Endurance athletes run on carbs and fat; protein, in contrast, provides building blocks for muscles rather than being burned as fuel. That’s the general pattern, but it’s not the full picture. Studies suggest that between 5 and 10 percent of the energy you burn during exercise can come from protein, particularly during long sessions when your muscles are running low on carbohydrate. But does it matter how hard you’re running? That’s what another CSEP poster, presented by Jenna Gillen of the University of Toronto, sought to determine.
In the study, eight trained runners ran 10K at either 70 or 90 percent of maximum heart rate while the presence of labeled amino acids was tracked to estimate overall protein burning rates. The results: no detectable difference in protein use between the easy and hard runs. It’s possible that a bigger study, or perhaps a longer run that induced more carbohydrate depletion, would have picked up some differences. But the initial conclusion is that you don’t need to make big adjustments in protein consumption based on your exercise intensity.

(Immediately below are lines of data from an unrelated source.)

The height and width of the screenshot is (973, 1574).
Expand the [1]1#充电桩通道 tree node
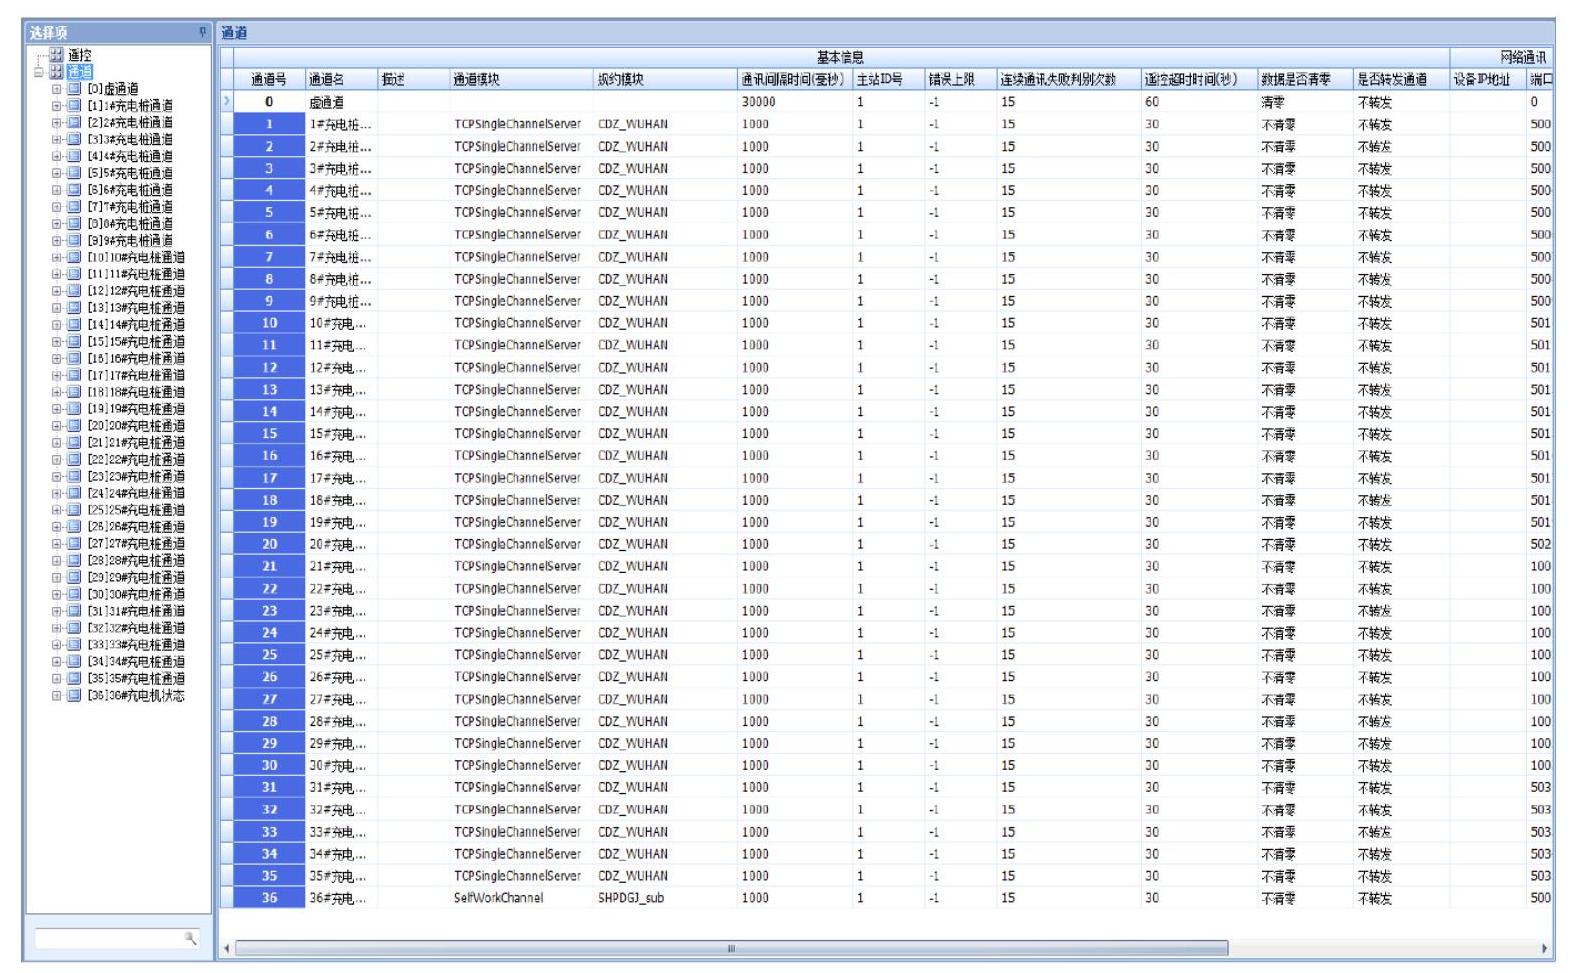(57, 106)
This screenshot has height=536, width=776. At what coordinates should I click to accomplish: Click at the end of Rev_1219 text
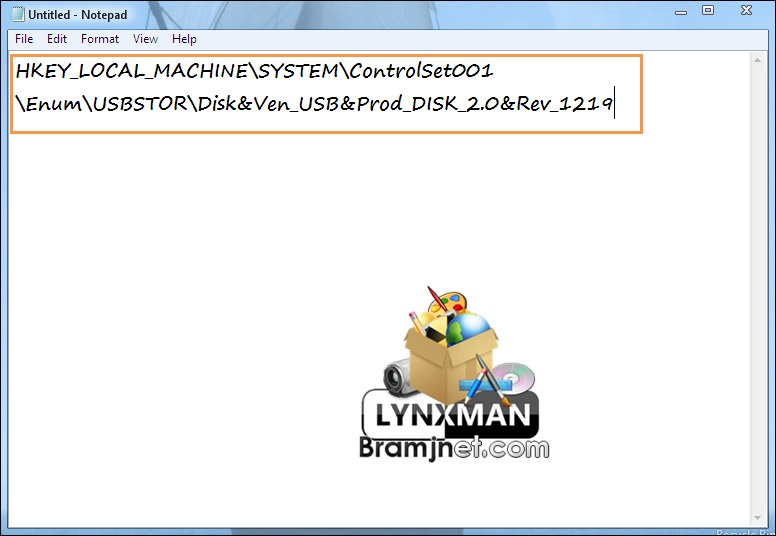tap(613, 103)
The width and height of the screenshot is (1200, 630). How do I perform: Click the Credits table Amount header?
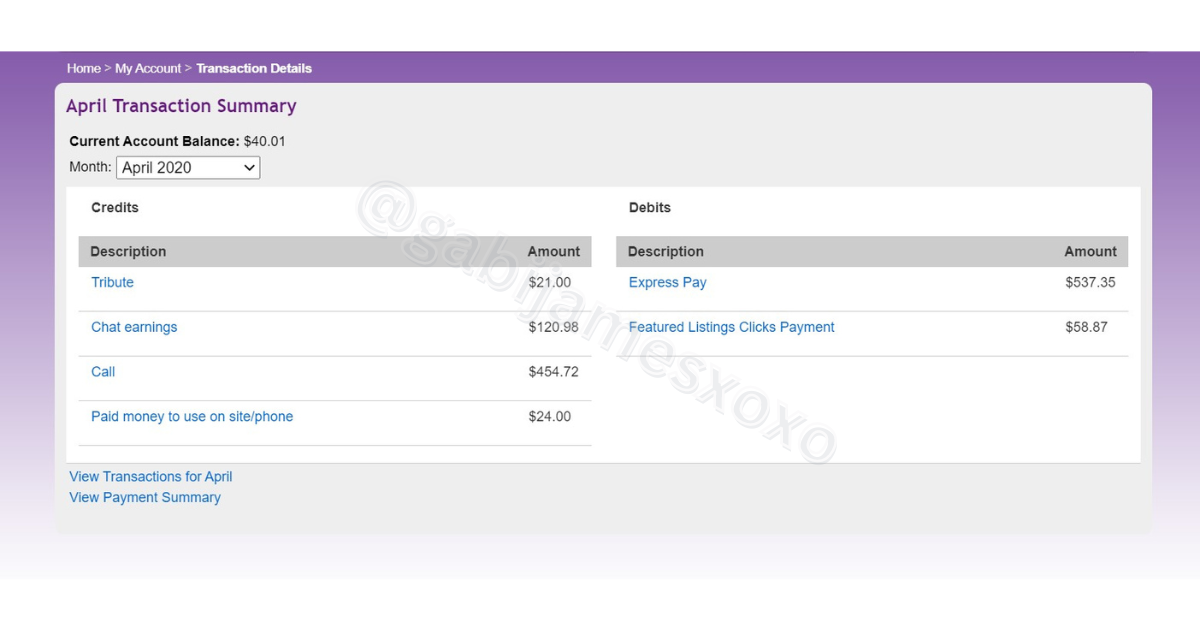click(x=554, y=252)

Should you push hard in today’s workout, or should you back off to recover from previous training? One of the holy grails of training science is figuring out some way of making that decision objectively rather than relying on athletes’ gut feelings. Jared Fletcher and Brian MacIntosh of the University of Calgary tried a new approach to this problem, using electrically triggered muscle contractions to measure the neuromuscular fatigue present in the legs of 14 trained distance runners during a ten-week training cycle. Then they compared this data to reported training and subjective feelings of fatigue.
The results, presented at CSEP, didn’t reveal any obvious patterns or connections. In fact, neither neuromuscular fatigue nor subjective fatigue changed much over the ten-week study. That may be because they measured fatigue just once a week, at the beginning of the week, rather than immediately before or after key training sessions. Or it may be because neuromuscular fatigue simply isn’t an important factor during normal training for distance runners. I don’t think we can draw any firm conclusions about this yet, but it’s an interesting question to consider.
Anyway, that’s a sample of the kinds of presentations that usually stay buried in my notebook. We’ll probably hear about some of them again in another year or two, when more complete results are published somewhere. Others will disappear without a trace. That’s all part of the scientific process, and it’s worth keeping that in mind whenever you hear about new and exciting results.